Proofreading,  Punctuation

Ending punctuation – full stops, question marks and exclamation marks

There are three different ways to end a sentence. There is a correct use for each, despite the fact that they are frequently confused.

Full stops

The full stop is used at the end of a sentence that is not a question or an exclamation.

Question marks

The question mark is used at the end of a question. This may seem obvious, but it can be misused. Make sure that the sentence is a question, and always do use a question mark when asking a question – even if it’s a heading or a title.


Can you help me fill out this form? – This is a question, so uses a question mark.

I wonder if you could help me fill out this form.  This is not a question, so uses a full stop.

If only part of the sentence is a question, it needs to be split into two sentences


Could you help me with this, because I don’t understand it.

This is a bad sentence – split it into two sentences instead:

Could you help me with this? I don’t understand it.

Exclamation marks

Exclamation marks are used for an exclamation.


Merry Christmas!
Down with this sort of thing!

Exclamation marks to show excitement

Never use an exclamation mark to denote excitement in a formal setting. The writing should convey this.
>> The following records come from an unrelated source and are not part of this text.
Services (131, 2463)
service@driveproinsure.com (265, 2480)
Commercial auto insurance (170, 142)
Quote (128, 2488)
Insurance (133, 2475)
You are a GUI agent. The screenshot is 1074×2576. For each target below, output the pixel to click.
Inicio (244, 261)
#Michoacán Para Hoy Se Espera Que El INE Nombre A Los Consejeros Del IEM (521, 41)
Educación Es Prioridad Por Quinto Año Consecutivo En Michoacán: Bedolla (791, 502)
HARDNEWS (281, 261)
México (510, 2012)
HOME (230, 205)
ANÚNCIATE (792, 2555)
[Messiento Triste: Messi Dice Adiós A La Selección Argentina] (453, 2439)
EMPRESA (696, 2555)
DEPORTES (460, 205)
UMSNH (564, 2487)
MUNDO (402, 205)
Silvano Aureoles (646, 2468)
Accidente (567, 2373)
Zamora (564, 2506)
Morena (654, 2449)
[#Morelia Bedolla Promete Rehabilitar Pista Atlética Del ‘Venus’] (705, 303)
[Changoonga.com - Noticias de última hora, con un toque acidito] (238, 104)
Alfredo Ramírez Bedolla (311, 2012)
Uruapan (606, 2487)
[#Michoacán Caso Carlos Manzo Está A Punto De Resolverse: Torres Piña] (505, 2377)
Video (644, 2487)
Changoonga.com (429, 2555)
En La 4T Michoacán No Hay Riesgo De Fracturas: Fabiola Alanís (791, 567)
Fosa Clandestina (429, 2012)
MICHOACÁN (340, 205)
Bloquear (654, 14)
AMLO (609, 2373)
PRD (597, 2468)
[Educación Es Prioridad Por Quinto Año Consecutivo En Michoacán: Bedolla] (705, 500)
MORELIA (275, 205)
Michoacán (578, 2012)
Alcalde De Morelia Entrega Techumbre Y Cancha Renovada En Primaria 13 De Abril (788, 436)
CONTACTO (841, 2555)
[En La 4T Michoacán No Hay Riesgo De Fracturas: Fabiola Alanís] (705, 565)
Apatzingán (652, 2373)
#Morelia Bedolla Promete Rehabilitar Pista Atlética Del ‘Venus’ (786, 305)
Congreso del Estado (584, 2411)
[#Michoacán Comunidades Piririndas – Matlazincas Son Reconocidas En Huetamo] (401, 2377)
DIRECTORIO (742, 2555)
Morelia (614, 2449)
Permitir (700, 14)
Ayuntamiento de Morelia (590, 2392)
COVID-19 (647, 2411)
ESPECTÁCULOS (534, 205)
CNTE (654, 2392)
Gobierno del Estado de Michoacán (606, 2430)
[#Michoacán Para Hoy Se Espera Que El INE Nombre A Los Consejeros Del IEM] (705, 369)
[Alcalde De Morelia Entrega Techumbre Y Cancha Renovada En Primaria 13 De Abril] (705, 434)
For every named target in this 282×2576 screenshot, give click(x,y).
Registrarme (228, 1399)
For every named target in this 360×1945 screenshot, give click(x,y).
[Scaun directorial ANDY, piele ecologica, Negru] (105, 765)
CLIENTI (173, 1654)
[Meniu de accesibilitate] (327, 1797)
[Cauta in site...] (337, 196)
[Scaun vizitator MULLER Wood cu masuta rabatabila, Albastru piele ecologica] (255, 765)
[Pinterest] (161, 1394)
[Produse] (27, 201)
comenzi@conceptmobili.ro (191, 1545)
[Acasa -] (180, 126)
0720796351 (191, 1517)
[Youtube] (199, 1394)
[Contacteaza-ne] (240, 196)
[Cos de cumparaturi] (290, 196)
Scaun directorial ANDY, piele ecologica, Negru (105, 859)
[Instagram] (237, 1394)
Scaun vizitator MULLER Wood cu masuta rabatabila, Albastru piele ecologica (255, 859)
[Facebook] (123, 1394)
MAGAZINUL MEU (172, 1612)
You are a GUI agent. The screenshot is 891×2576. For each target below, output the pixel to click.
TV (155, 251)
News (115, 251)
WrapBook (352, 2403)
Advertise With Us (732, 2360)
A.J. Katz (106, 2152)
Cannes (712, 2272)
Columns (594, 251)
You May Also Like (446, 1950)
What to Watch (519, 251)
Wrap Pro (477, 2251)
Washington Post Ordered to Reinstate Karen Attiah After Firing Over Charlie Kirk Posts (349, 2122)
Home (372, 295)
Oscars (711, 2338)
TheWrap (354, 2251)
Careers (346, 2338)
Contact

Using multiple exclamation marks

Three full stops together is called an ellipsis, and shows where something is missing.

You would never use more than one full stop, or more than one question mark. Never use more than one exclamation mark.

Spaces and sentence-ending punctuation

Generally, one space – and no more – should follow a full stop, exclamation mark or question mark. Style guides may differ in this regard. Editors fight mercilessly over it. Whatever you do, be consistent.